++++ SELECTED EXTRACT

What ArchGuard checks — and how

Practitioners shouldn't pay for a black-box AI tool. This page explains exactly what ArchGuard reviews, how the analysis works, and what happens to your code.

What we never do

  • We never access your AWS account or credentials
  • We never read or write your Terraform state file
  • We never create pull requests or apply changes to your infrastructure
  • We never store your Terraform code after the review is complete

What we do

  • We read the Terraform files you provide — nothing else
  • We run analysis against those files and a workload brief you write
  • We return a structured findings report. You decide what to act on.

The four review pillars

Security

  • · IAM roles and least-privilege
  • · Security group ingress rules
  • · Public accessibility settings
  • · Secrets and credential handling
  • · Encryption at rest and in transit
  • · VPC network topology
  • · Resource exposure via outputs

Reliability

  • · Single points of failure
  • · Multi-AZ and redundancy coverage
  • · Backup and snapshot configuration
  • · Queue and event-source timeout alignment
  • · Dead-letter queue configuration
  • · Health check coverage
  • · Failover paths

Cost Optimization

  • · Idle and unattached resources
  • · Over-provisioned compute
  • · Missing TTLs causing unbounded growth
  • · Duplicate processing from misconfigured queue settings
  • · Rightsizing opportunities

Operational Excellence

  • · CloudWatch alarm coverage
  • · Log group configuration
  • · Access logging on API surfaces
  • · Mutable image tags and deployment determinism
  • · Observability gaps

AI + deterministic rules — how they combine

Deterministic checks

Some findings are rule-based and have no ambiguity: publicly_accessible = true on an RDS instance with cidr_blocks = ["0.0.0.0/0"] is always a HIGH security finding. These checks run first and produce high-confidence findings regardless of workload context.

++++++++
++++ DATASET CONTENT

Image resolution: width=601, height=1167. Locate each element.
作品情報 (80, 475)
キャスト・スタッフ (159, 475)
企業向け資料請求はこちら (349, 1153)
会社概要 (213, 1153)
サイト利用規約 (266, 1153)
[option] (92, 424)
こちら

++++++++

● COMPLETE THE FOLLOWING
1. Duplicate the ArchGuard page from "Deterministic checks" up to and including "of workload context.".
2. Using the ArchGuard page, mark each statement yes or no, quoting the words that decide it: (a) ArchGuard keeps Terraform code once the review is finished. (b) The deterministic checks run ahead of other analysis. (c) ArchGuard reads the Terraform state file.
3. Take the ArchGuard page further, starting after its final sentence.

● WRITTEN RESPONSES
1.
Deterministic checks

Some findings are rule-based and have no ambiguity: publicly_accessible = true on an RDS instance with cidr_blocks = ["0.0.0.0/0"] is always a HIGH security finding. These checks run first and produce high-confidence findings regardless of workload context.

2.
(a) No: "We never store your Terraform code after the review is complete"
(b) Yes: "These checks run first"
(c) No: "We never read or write your Terraform state file"

3.
AI-assisted reasoning

Other findings require context: is a single-AZ RDS instance a problem? It depends on whether it's dev or prod, what SLA the workload requires, and whether the team has accepted the risk. AI reasoning applies the workload brief to surface findings that a rule-based linter would miss or incorrectly flag.

Every finding in an ArchGuard report includes a Confidence level (High / Medium / Low) and the specific evidence — the Terraform resource name, attribute, and value — that produced it. If you disagree with a finding, you have everything you need to push back.

Data handling

You provide: your Terraform files (.tf) and a short architecture brief (plain text). We process: the Terraform code and brief to generate findings. No AWS credentials, no state file, no live account access is required or accepted.

Retention: your Terraform code is not stored after the review is delivered. The findings report is retained only to allow you to access it.

Processing: analysis runs in an isolated environment. Your code is not used to train models or shared with third parties.

What ArchGuard doesn't cover

  • · Application-layer authentication logic (not visible in Terraform)
  • · Resources managed outside Terraform in the provided files
  • · Runtime behavior and live traffic patterns
  • · Compliance certification (SOC 2, ISO 27001) — findings map to frameworks but are not a formal audit
  • · Non-Terraform infrastructure (CloudFormation support is on the roadmap)

Every ArchGuard report includes an Assumptions section that calls out exactly what was and wasn't visible in the provided inputs.